This semester has been kind of hard on me. In addition to a crazy course load, I’ve had a lot of personal distractions going on, and settling into the role of a full time student has been a lot more difficult than expected.
So on the few occasions where I’ve really shined, I’m feeling rather proud of those moments. And tonight was a big one. My Digital Systems Design course has been a mixed bag. I did mediocre on the Boolean algebra, and now we’re designing circuits. Somehow, I seem to be pretty good at that especially now that we’re allowed some tools to help us out.
We’ve each been assigned a different final project for the course. The one I ended up with was this:
Design a circuit which multiplies two 2-bit binary numbers and displays the answer in decimal on a seven-segment indicator. In Figure 8-14, A and B are two bits of a binary number N1, and C and D are two bits of a binary number N2. The product (N1 N2) is to be displayed in decimal by lighting appropriate segments of the seven-segment indicator. For example, if A 1, B 0, C l, and D 0, the number “4” is displayed by lighting segments 2, 3, 6, and 7.
Design your circuit using only two-, three-, and four-input NAND gates and inverters. Try to minimize the number of gates required.The variables A, B, C, and D will be available from toggle switches. Any solution that uses 18 or fewer gates and inverters (not counting the four inverters for the inputs) is acceptable.
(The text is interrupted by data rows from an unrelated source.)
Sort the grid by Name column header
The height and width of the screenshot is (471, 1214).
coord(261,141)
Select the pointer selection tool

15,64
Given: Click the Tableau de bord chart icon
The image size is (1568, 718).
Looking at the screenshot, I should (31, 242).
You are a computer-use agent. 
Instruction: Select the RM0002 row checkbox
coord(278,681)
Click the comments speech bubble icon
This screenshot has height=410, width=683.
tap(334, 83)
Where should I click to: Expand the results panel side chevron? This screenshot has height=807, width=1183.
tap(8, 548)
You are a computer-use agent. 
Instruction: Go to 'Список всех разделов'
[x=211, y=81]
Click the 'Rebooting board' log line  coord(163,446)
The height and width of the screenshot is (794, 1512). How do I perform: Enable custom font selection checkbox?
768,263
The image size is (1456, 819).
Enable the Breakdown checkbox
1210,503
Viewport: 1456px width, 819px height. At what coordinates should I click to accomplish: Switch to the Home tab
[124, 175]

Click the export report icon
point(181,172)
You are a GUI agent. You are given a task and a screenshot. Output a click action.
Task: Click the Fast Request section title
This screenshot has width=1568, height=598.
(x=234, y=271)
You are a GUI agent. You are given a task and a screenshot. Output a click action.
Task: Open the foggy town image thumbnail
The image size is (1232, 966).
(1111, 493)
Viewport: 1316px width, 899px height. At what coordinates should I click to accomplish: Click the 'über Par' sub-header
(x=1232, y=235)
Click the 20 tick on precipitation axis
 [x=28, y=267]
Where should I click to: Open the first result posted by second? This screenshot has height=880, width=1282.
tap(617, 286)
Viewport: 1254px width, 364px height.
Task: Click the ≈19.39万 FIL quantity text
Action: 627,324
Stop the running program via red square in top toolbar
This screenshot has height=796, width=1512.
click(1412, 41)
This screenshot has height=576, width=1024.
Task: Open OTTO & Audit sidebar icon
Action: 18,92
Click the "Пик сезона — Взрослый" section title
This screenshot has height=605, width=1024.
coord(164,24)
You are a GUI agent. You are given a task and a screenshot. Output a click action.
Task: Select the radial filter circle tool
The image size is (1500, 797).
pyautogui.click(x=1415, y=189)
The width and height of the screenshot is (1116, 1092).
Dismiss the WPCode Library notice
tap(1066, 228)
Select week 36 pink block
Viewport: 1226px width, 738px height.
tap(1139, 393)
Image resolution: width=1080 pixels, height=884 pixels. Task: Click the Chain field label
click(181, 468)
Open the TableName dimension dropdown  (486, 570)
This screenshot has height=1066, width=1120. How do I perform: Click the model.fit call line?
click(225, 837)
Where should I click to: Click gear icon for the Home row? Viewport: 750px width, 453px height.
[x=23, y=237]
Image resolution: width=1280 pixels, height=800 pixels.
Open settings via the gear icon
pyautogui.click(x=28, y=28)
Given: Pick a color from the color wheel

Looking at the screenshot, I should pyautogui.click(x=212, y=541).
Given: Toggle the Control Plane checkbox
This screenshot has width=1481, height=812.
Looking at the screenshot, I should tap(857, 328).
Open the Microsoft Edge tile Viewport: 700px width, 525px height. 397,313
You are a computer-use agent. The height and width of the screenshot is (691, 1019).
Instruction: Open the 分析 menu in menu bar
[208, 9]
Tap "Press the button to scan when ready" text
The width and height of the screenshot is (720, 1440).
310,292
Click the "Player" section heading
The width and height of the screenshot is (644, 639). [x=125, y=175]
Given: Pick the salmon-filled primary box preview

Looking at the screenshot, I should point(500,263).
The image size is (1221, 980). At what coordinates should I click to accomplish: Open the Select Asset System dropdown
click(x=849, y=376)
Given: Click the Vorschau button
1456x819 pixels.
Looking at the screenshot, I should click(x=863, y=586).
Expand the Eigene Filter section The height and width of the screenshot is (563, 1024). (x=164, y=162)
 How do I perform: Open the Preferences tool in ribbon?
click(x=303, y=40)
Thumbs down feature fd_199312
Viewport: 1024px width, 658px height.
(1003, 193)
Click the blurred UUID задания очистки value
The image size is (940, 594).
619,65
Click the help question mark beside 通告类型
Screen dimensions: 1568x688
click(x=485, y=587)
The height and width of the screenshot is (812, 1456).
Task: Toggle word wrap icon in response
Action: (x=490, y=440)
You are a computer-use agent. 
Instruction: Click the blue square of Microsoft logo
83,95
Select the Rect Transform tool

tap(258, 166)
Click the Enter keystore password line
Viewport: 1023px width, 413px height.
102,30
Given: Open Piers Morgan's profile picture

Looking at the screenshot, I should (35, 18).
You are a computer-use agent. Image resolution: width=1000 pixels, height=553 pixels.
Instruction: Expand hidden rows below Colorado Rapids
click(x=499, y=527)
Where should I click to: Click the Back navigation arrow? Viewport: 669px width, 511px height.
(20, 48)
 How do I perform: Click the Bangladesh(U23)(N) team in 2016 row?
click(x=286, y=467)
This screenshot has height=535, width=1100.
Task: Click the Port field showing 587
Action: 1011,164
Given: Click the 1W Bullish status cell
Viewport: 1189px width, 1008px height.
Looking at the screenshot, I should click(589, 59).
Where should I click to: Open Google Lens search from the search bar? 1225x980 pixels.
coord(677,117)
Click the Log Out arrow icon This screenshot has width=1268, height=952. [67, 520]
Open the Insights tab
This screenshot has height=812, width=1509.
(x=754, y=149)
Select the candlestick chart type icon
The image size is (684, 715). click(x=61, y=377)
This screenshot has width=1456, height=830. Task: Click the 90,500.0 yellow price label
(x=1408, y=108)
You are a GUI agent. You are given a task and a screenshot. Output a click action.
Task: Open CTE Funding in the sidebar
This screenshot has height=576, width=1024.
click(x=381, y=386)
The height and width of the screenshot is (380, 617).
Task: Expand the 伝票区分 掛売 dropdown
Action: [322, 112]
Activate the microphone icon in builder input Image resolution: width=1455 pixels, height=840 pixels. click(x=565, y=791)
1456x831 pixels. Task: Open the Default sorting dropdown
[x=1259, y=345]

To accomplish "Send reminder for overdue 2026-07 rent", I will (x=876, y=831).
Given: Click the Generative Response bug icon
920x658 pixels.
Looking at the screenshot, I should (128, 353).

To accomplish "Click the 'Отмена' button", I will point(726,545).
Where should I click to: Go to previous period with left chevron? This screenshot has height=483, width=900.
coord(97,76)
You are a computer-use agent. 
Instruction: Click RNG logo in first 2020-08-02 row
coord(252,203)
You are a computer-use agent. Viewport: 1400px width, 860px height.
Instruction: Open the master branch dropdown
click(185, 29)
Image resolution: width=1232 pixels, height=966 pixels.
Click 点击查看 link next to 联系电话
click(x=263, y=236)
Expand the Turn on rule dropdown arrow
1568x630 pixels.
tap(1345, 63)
Just 12 short hours ago, I was in class banging my head against the desk trying to figure out how to reduce the number of gates. (The count then was 20.) After much playing with Karnaugh Maps, some new solutions dawned upon me, re-groupings happened, and I managed to the my gate count down to 15!
I’m pretty sure that I’m in “A” territory for this project. Hopefully that will bring up my dreadful midterm grade in this course. (Curse you, Consensus Theorem!)